Records from a data collection:
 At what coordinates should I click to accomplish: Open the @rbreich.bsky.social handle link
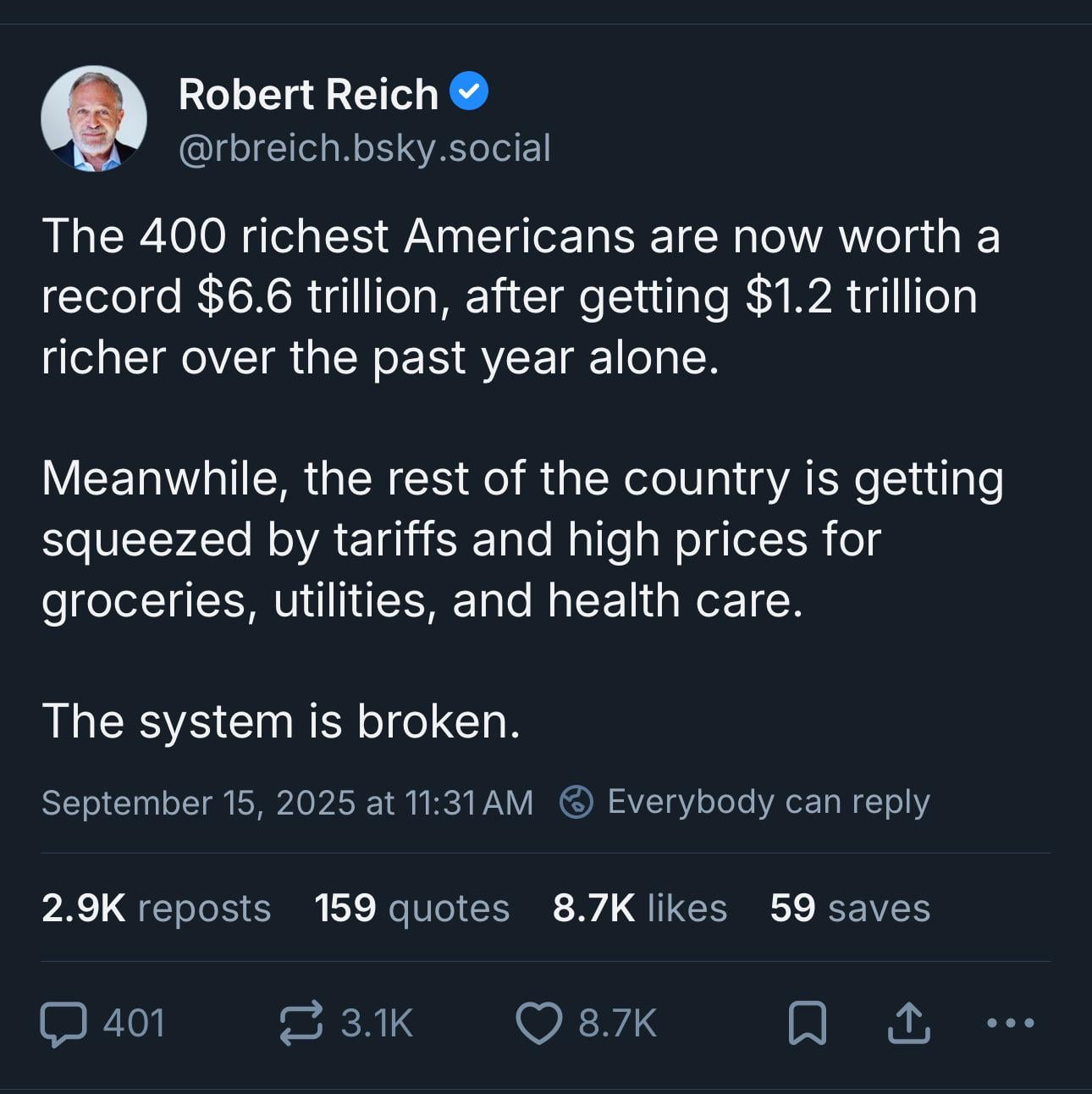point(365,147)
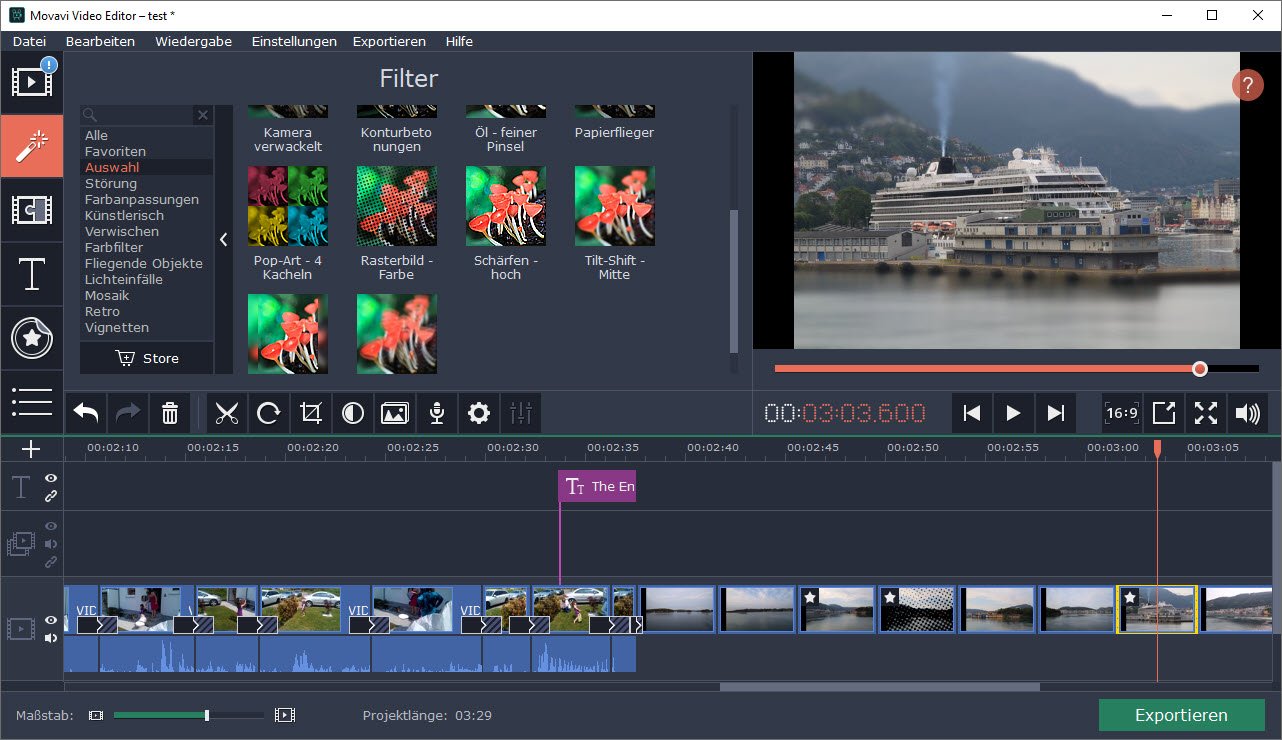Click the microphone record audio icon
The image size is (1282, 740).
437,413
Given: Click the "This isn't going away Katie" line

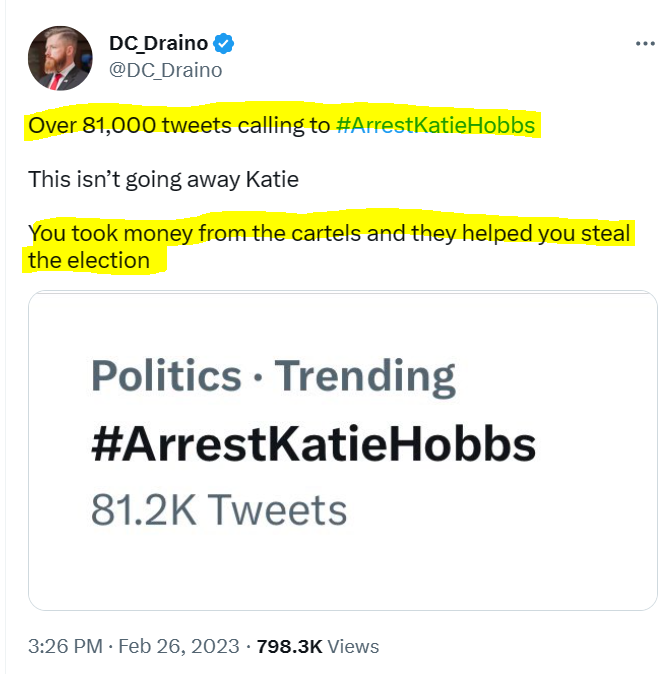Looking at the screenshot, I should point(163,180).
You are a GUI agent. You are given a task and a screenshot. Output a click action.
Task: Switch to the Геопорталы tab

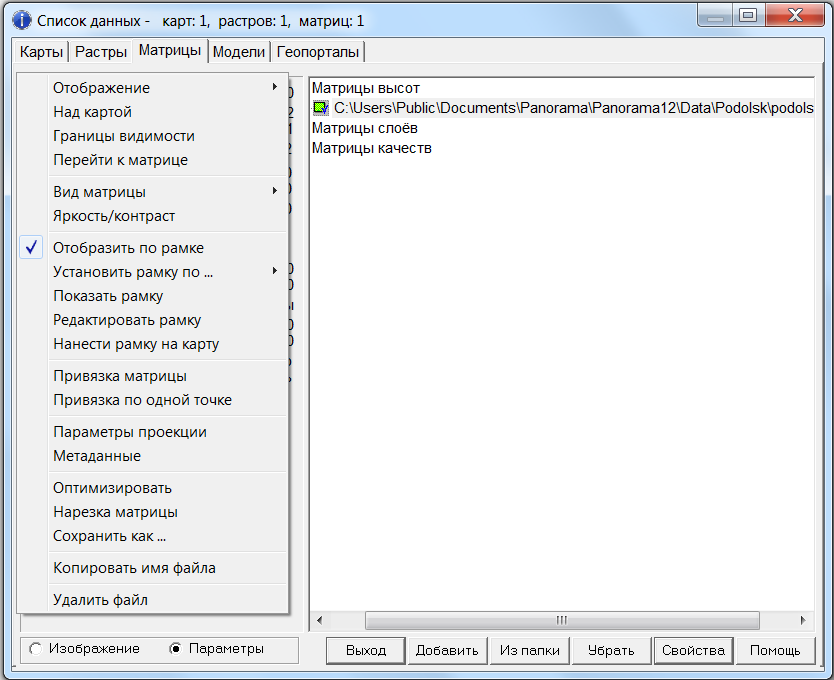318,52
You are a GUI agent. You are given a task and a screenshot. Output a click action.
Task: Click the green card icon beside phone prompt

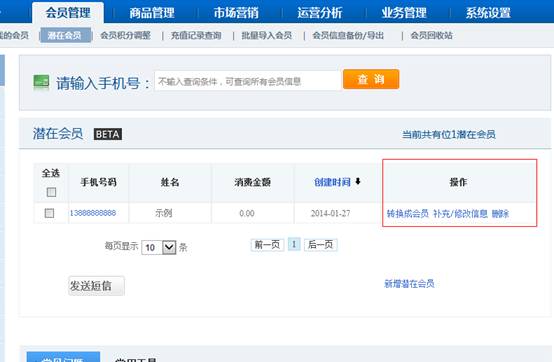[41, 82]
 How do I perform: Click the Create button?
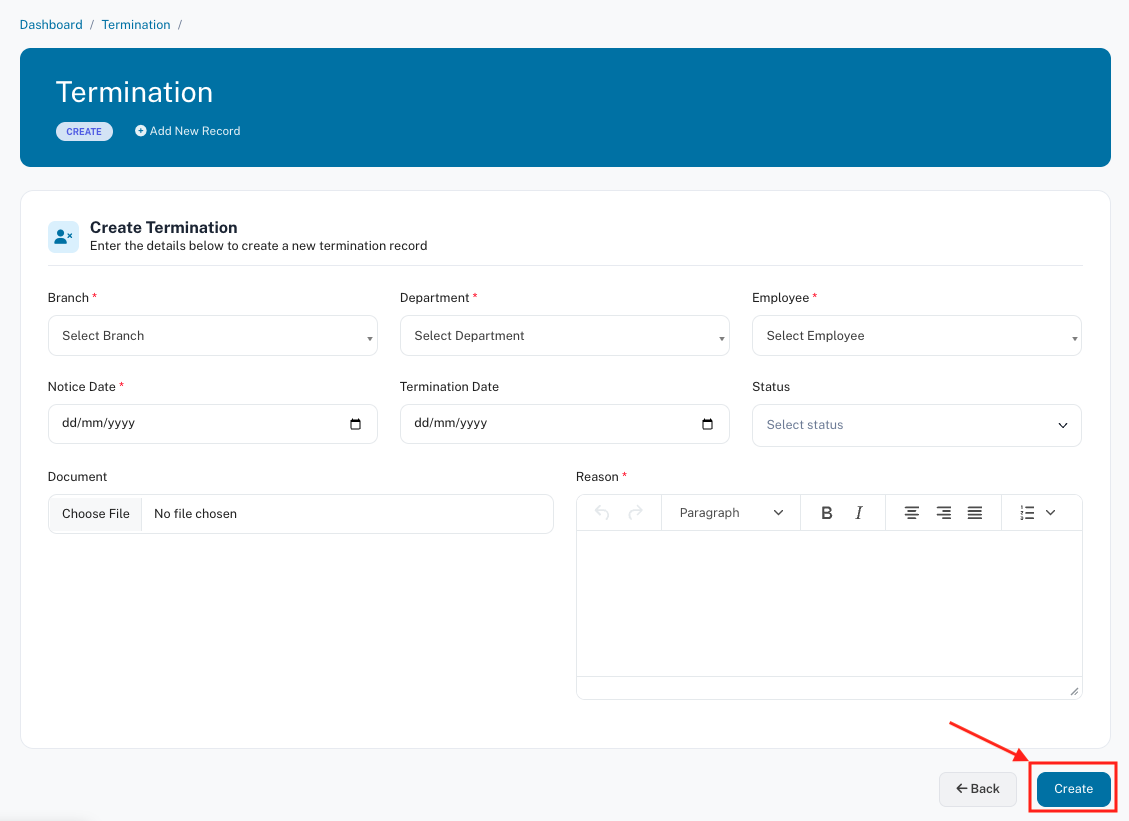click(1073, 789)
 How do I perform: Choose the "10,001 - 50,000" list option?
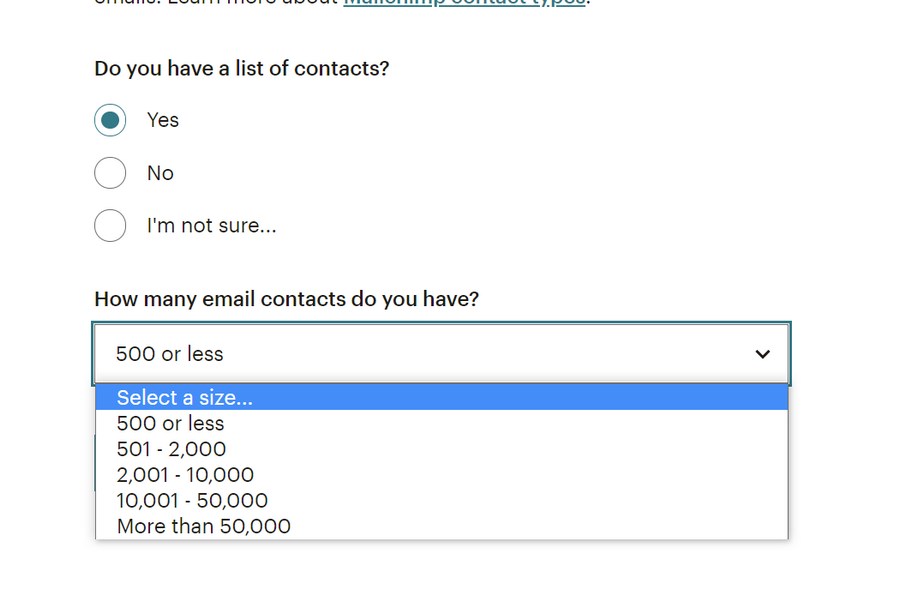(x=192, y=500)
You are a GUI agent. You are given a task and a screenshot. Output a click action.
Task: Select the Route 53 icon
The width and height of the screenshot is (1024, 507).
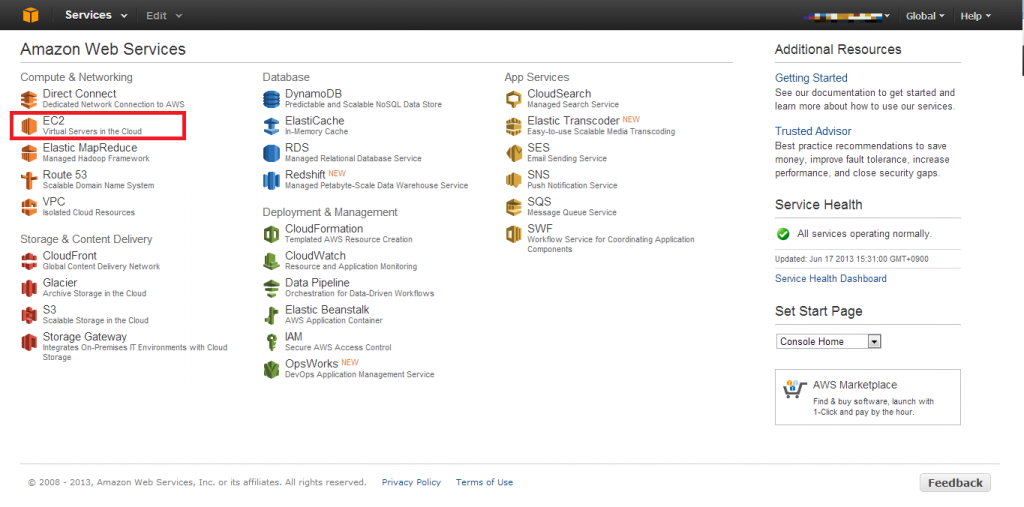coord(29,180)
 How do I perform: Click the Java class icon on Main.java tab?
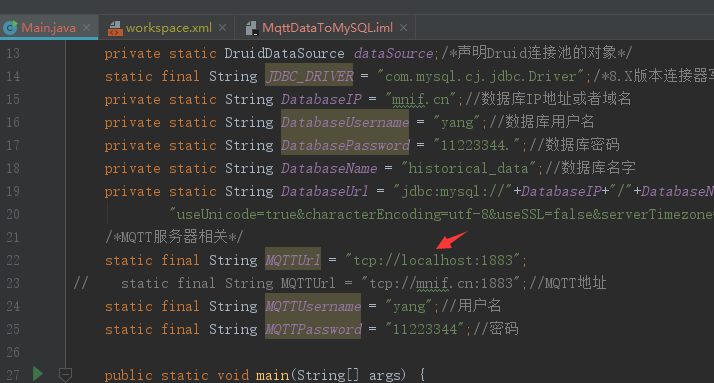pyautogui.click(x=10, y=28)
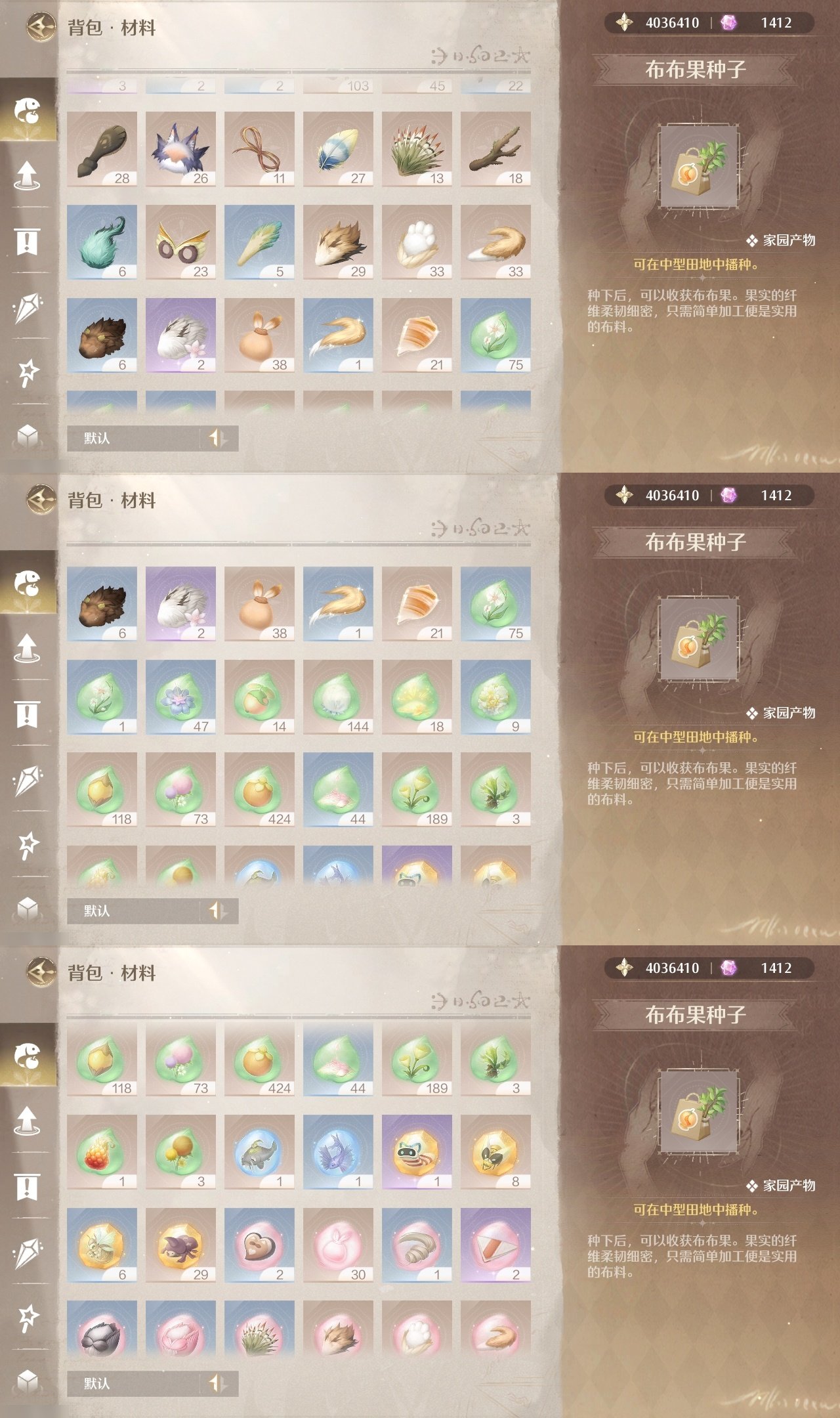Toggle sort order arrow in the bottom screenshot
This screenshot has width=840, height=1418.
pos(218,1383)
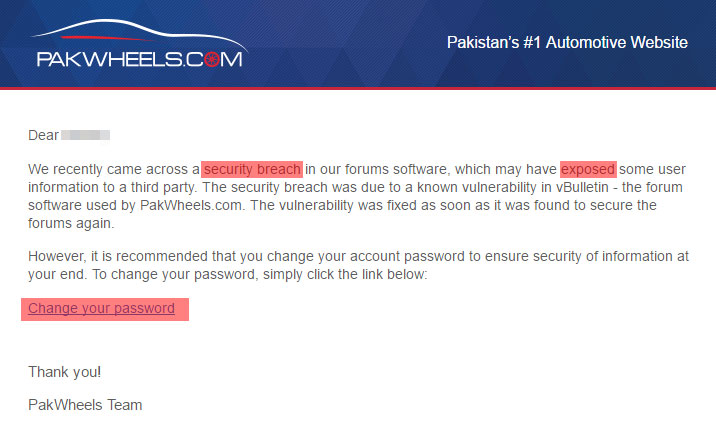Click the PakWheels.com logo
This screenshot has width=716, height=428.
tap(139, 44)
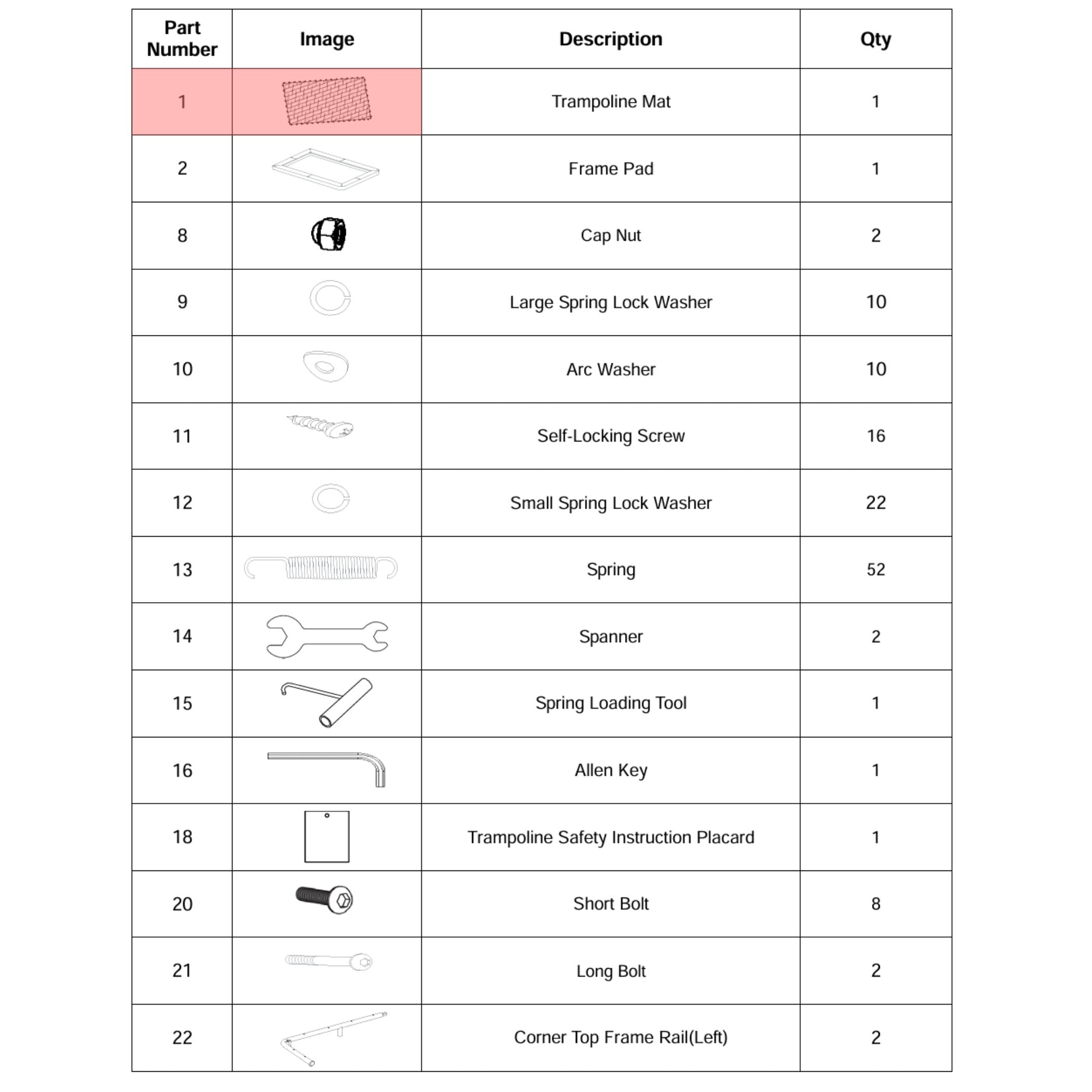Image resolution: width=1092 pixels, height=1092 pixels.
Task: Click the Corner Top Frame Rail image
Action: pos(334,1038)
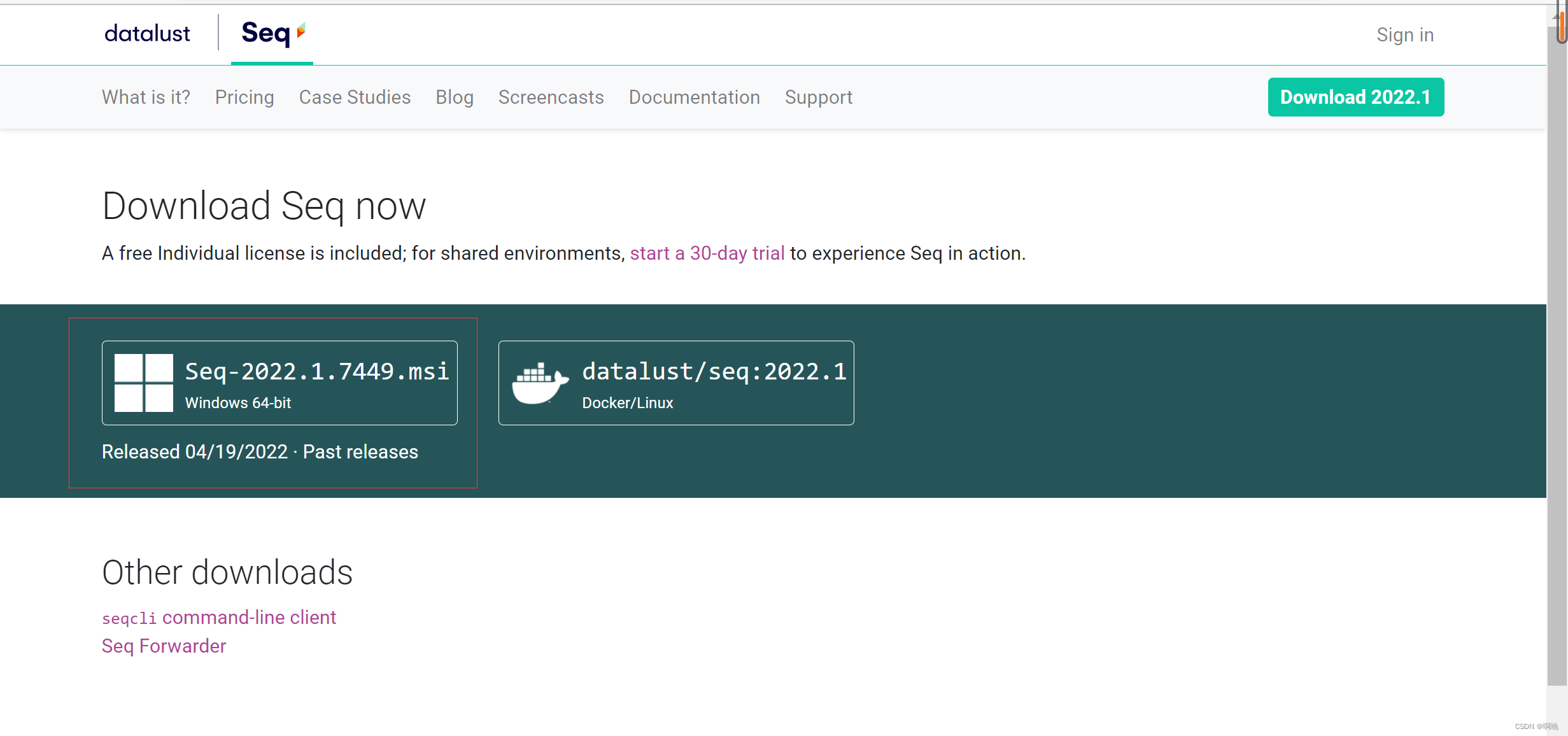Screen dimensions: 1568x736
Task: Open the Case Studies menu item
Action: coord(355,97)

▶ TASK GOAL
All of the records above should be written out exactly, with the pictures left out.

▶ EXERCISE OUTPUT
 At what coordinates should I click to accomplish: Open the @rbreich.bsky.social handle link
point(365,147)
Click the microphone record audio icon
The image size is (1282, 740).
437,413
Given: Click the "This isn't going away Katie" line

Looking at the screenshot, I should point(163,180).
You are a GUI agent. You are given a task and a screenshot. Output a click action.
Task: Switch to the Геопорталы tab

318,52
You are a GUI agent. You are given a task and a screenshot. Output a click action.
Task: Click the green card icon beside phone prompt

[41, 82]
 How do I perform: Click the Create button?
click(1073, 789)
 How do I perform: Choose the "10,001 - 50,000" list option?
(x=192, y=500)
You are a GUI agent. You are given a task and a screenshot. Output a click action.
Task: Select the Route 53 icon
The width and height of the screenshot is (1024, 507).
coord(29,180)
 How do I perform: Click the Java class icon on Main.java tab?
pyautogui.click(x=10, y=28)
Toggle sort order arrow in the bottom screenshot
This screenshot has width=840, height=1418.
pos(218,1383)
Click the PakWheels.com logo
This screenshot has width=716, height=428.
tap(139, 44)
Image resolution: width=1092 pixels, height=1092 pixels.
Task: Click the Corner Top Frame Rail image
Action: pos(334,1038)
Screen dimensions: 1568x736
Task: Open the Case Studies menu item
Action: coord(355,97)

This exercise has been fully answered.